RAKKAS
16 Ocak 2017 09:09:33
İstenmeyen bir olguyu başınızı çevirerek yok edemezsiniz. Böyle yaptığınızda tek yaptığınız o olguya aklınızı ve vicdanınızı kapatmak olur.
Bir toplumda, sırf etnik kökeni dolayısıyla bazı insanların dışlanması, aynı sebepten ötürü toplum içinde bir grup insanın küçümsemeye maruz bırakılması, yeteneği ne olursa olsun iş ararken tercih dışı bırakılması, velilerin sırf etnik kökenini gerekçe göstererek, birtakım çocukların kendi çocuklarıyla aynı sırada oturmasını engellemeye çalışması da akıl ve vicdanı kapatmaktan başka nedir?
Bu satırlarda her zaman belirtildiği üzere, Akıl ve Vicdan dediğimiz şey, aslında adaletin ta kendisidir ve bir toplumda adalet ya herkes için vardır, ya da kimse için yoktur. Bunun ortası olduğunu söylemek akla ve vicdana aykırıdır.
Yukarıda sayılanlar, 18. Ve 19. Yüzyılda, kötülerin çirkin karakterize edildiği romantik edebiyat edebiyatının tasvirleri değil. 21. Yüzyıl Türkiye'sinde hala yaşanan bir gerçek. Bugüne kadar toplum tarafından görülmemiş olmasının nedeni, bu olguların gerçek olmayışı değil, görmesi gerekenlerin bakmak yerine başını çevirmesidir.
Tüm yurttaşları için eşit bir yaşam vaadiyle kurulan bu ülkede, dışlanan bu topluluğun adı Roman toplumudur.
***
Gerçeğin kötü bir huyu vardır. Er ya da geç kendi kendini açığa vurur. Güneş balçıkla sıvanmaz, mızrak çuvala sığmaz. Gerçek öyle bir şeydir ki kapıdan kovarsanız bacadan içeri girer.
Roman toplumu uzunca bir süredir toplum ve devlet tarafından yapay şekilde oluşturulan bu dışlanmışlık çemberini kırmaya çalışıyor. Ereğli'de kurulan Batı Karadeniz Romanlar Derneği bu çemberi kırmak için kurulan bir sivil toplum örgütü mesela. Yetmedi; Ereğli'de Romanspor diye bir futbol takımı kuruldu. Amatör liglerde gayet başarılı bir performans gösteriyor.

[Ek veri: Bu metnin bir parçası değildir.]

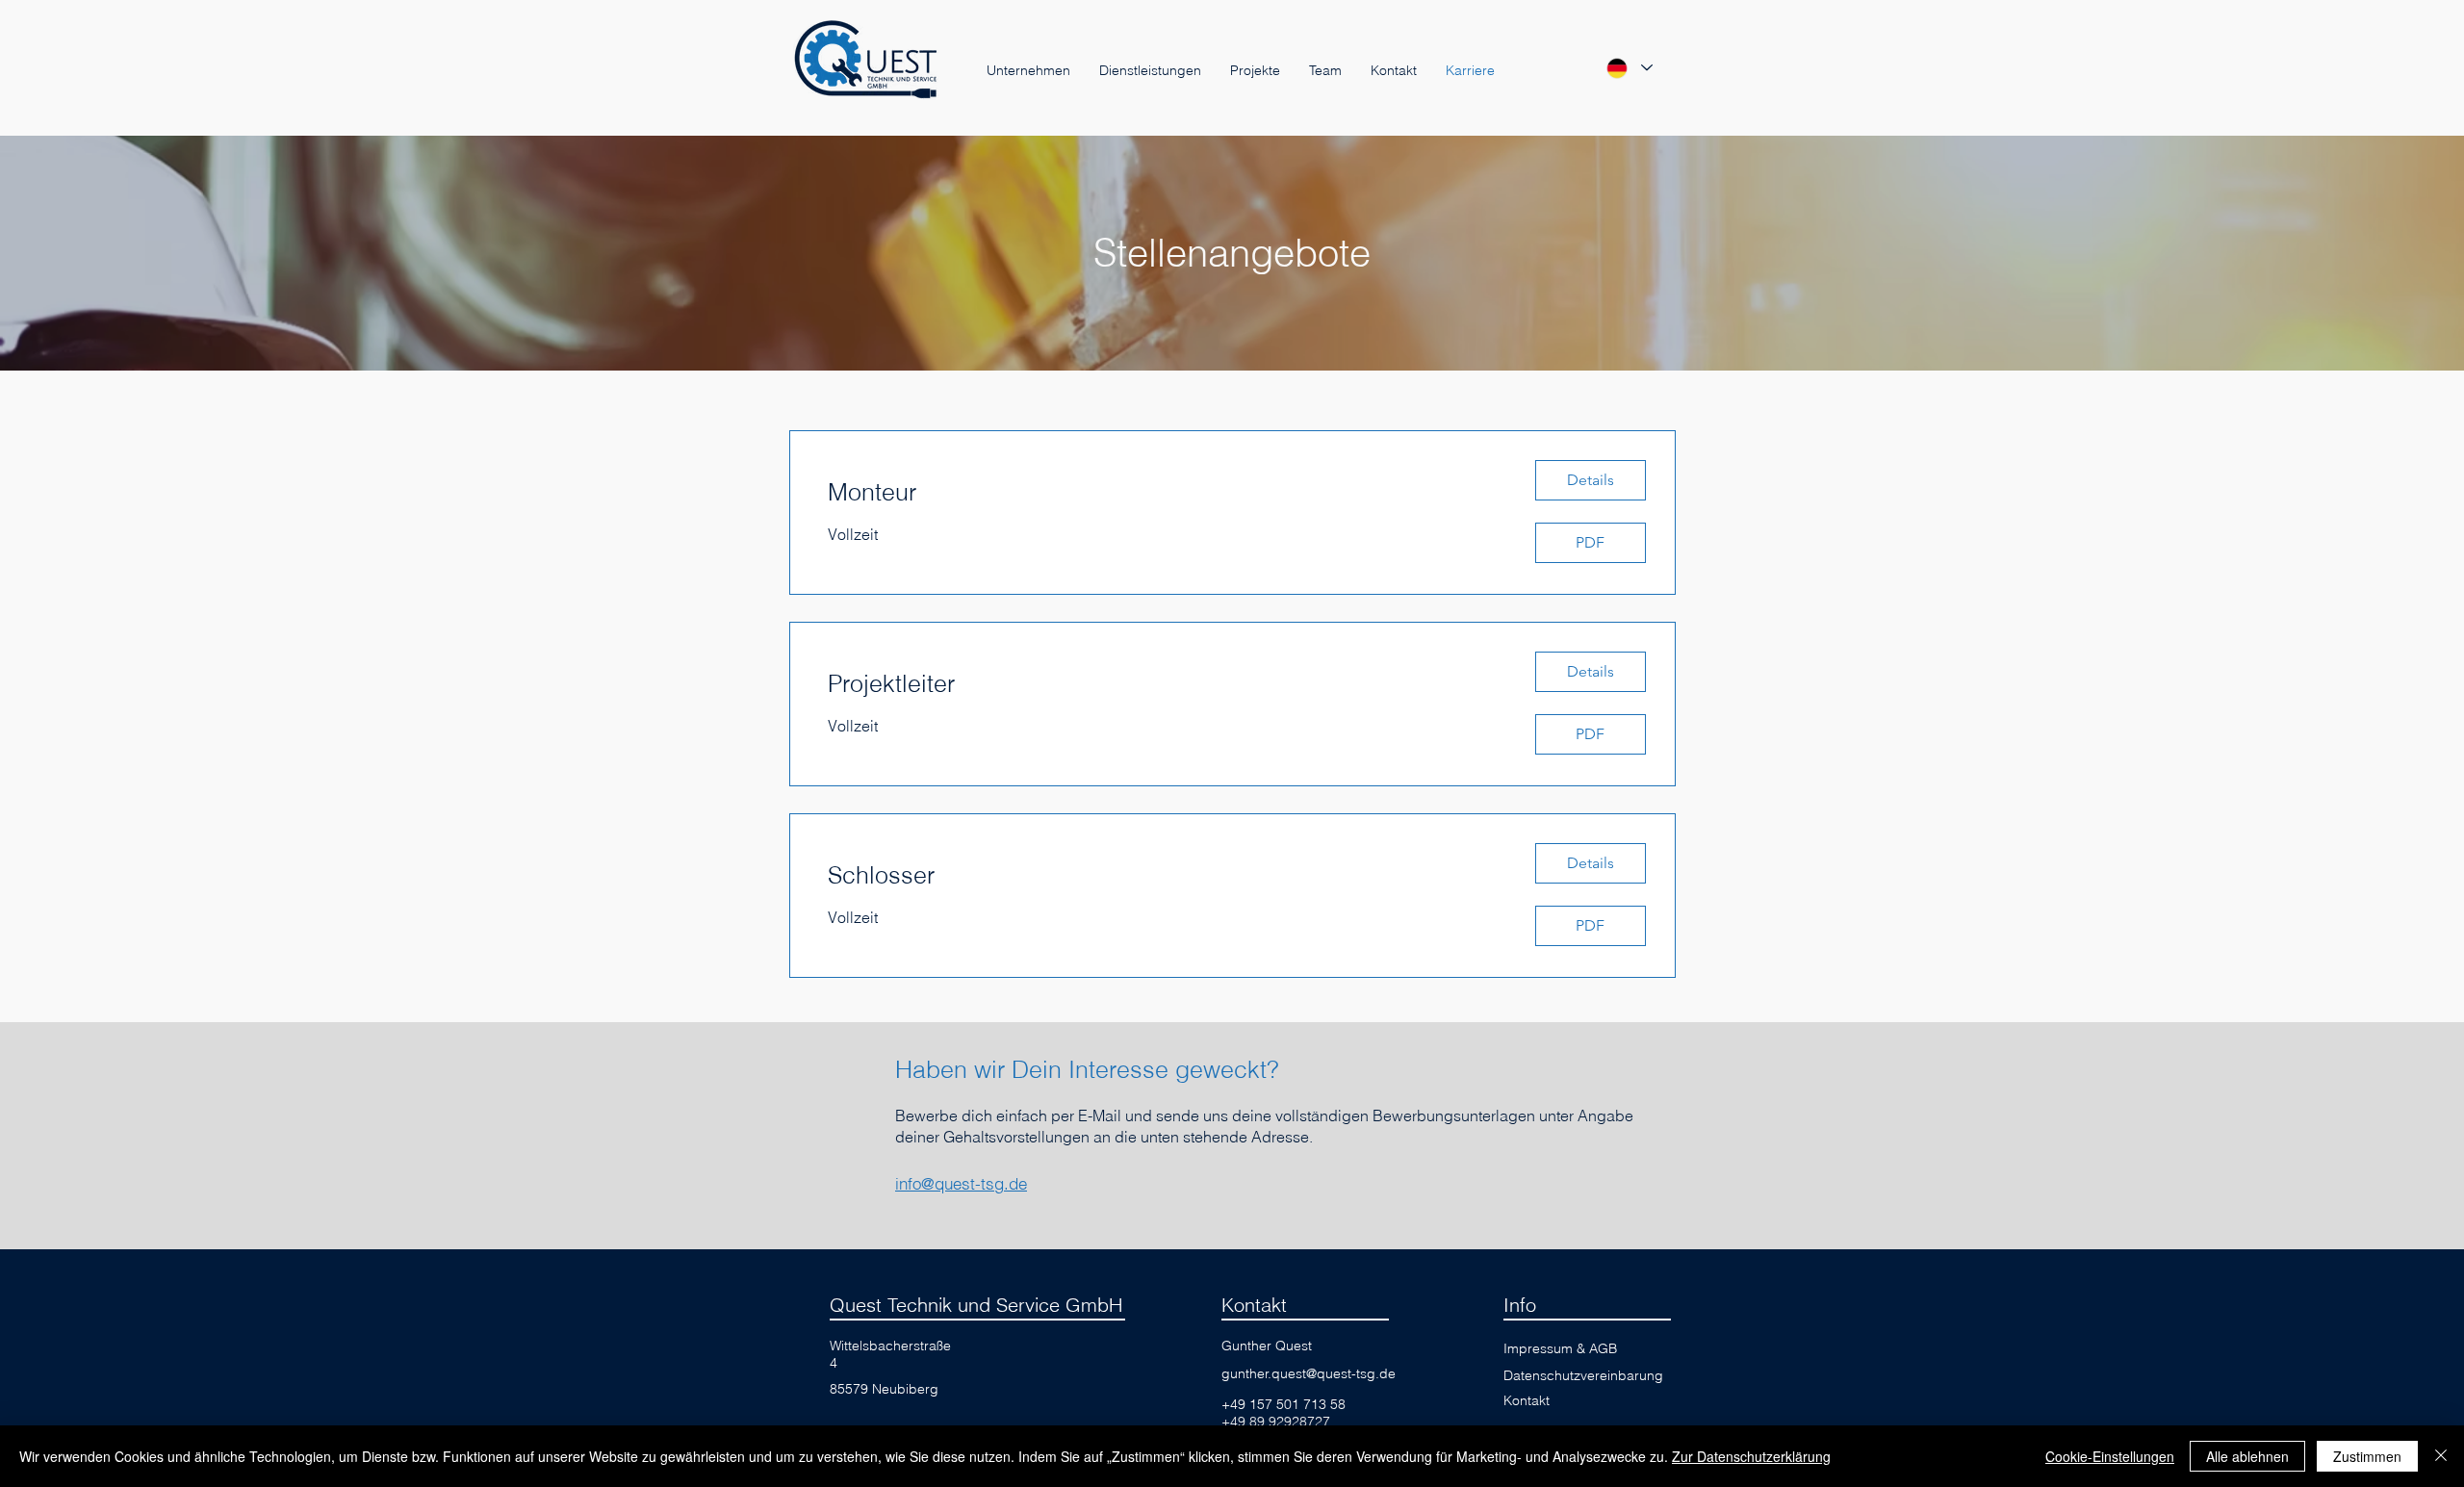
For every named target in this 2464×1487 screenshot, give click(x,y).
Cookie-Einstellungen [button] (2109, 1456)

Romanlar, yeri geldiğinde ilgili kurumlardan destek alarak projeler gerçekleştiriyor. Batı Karadeniz Romanları Derneği'nin girişimleriyle ve çeşitli kamu kurumlarının desteğiyle gündeme getirilen RAKKAS projesi bunlardan biri. Projeye Ereğli Belediyesi ve Avrupa birliği finansman sağlıyor; Çalışma Bakanlığı, İşkur, Halk Eğitim ve başka kurumlar da projenin uygulanmasında aktif görev üstleniyor.

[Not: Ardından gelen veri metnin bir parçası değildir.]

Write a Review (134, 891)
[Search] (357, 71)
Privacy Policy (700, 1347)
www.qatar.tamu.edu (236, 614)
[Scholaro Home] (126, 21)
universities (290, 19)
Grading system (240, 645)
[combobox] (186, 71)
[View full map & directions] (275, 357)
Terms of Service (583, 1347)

Geçen hafta Cuma günü bu proje kapsamında gerçekleştirilen tanıtım toplantısı, , yıllardır görmezden gelinen, daha da ötesi yok sayılan Roman yurttaşların sorunlarını yeniden gündeme getirmek için bir fırsat oldu.
***
Toplantı öncesinde Türkiye'nin dört bir yanından gelen ve Ereğli'den Roman toplumu temsilcilerinin Kaymakam Nazım Madenoğlu ve Ereğli Belediye Başkanı Hüseyin Uysal ile hararetli bir sohbete daldığını gözlemledim.

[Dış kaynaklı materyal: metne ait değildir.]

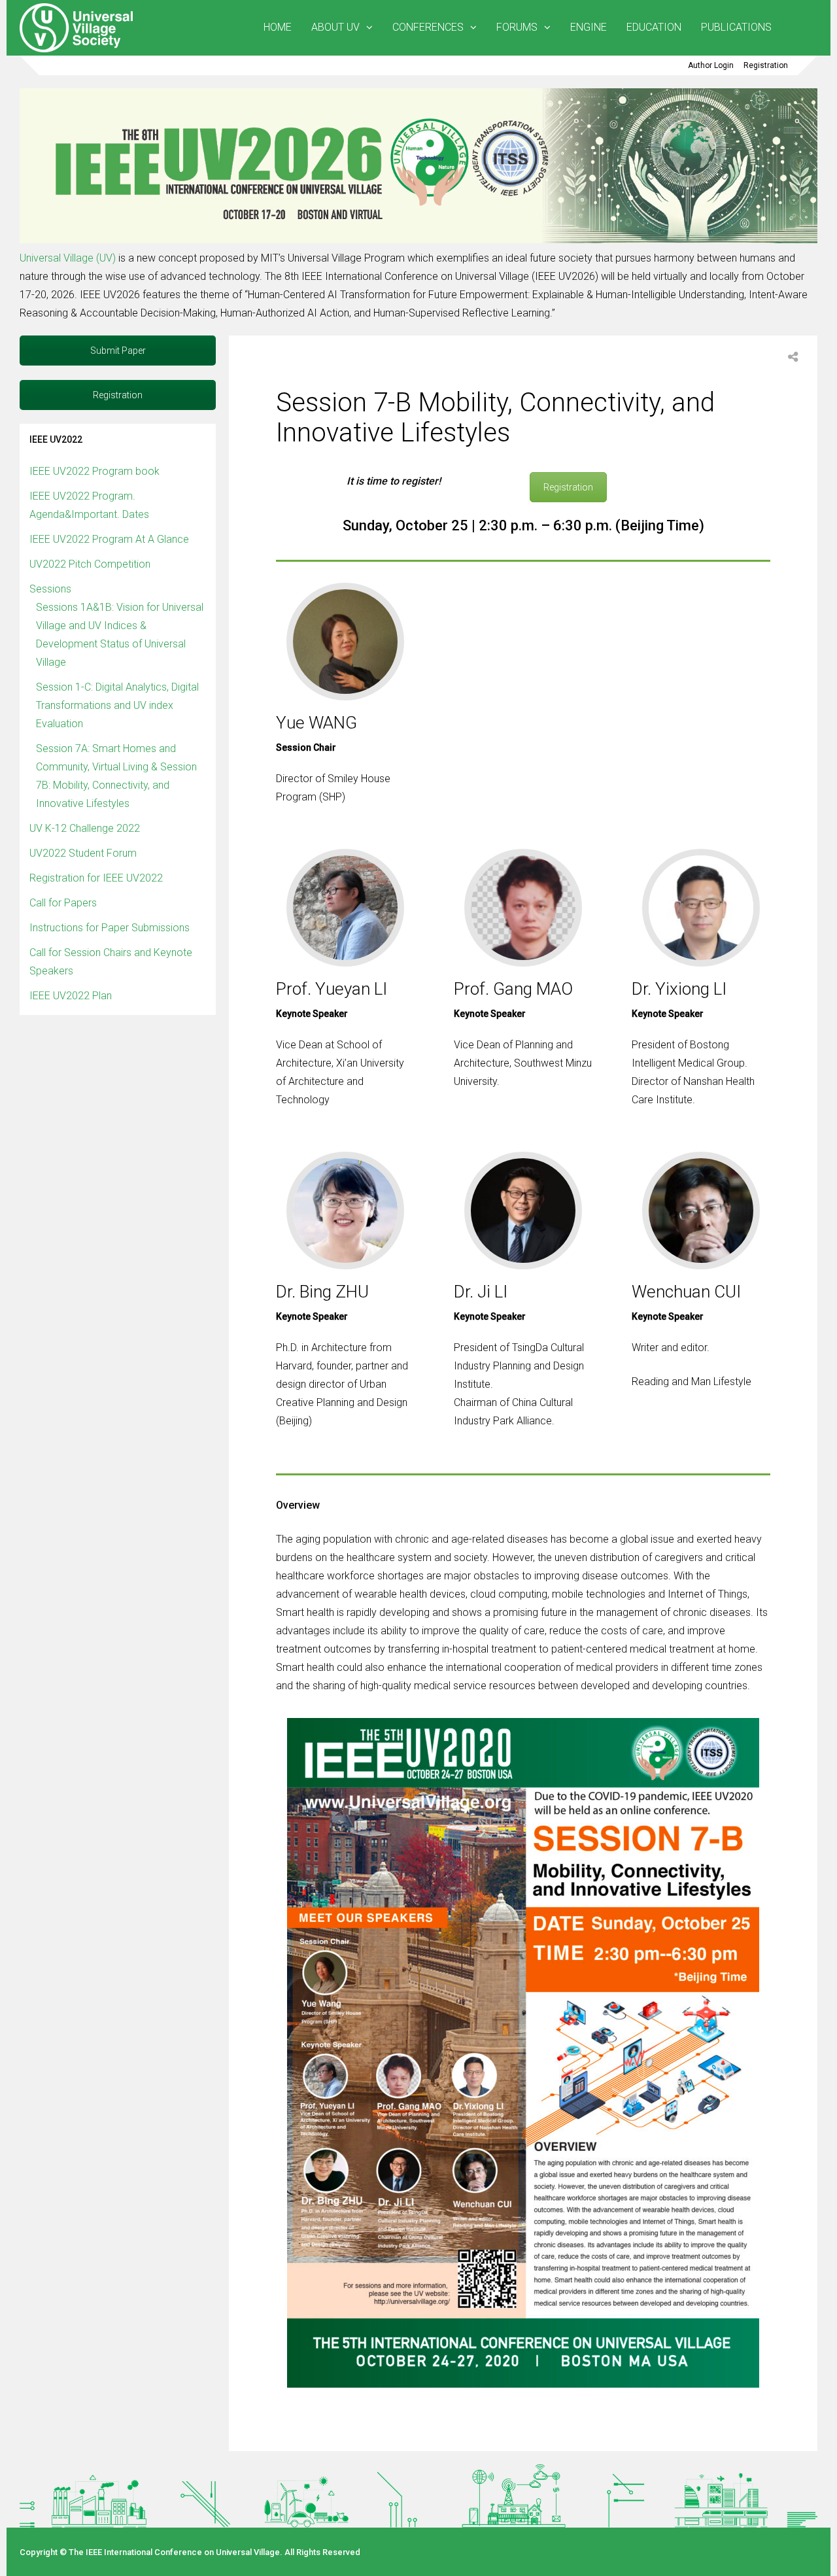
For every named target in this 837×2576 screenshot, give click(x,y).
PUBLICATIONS (736, 27)
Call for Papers (63, 903)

Batı Karadeniz Romanlar Derneği Başkanı Kazım Adak ile "ille de Roman olsun" dizesindeki kavramın bir çeşit etnisizme mi işaret ettiği üzerine şakayla karışık bir sohbet yaşandı. Adak, "O da Allah'ın kulu, her kim olursa olsun" diyerek devamını getirdi ve "İlle de insan olsun" denilmek istendiğini söyledi.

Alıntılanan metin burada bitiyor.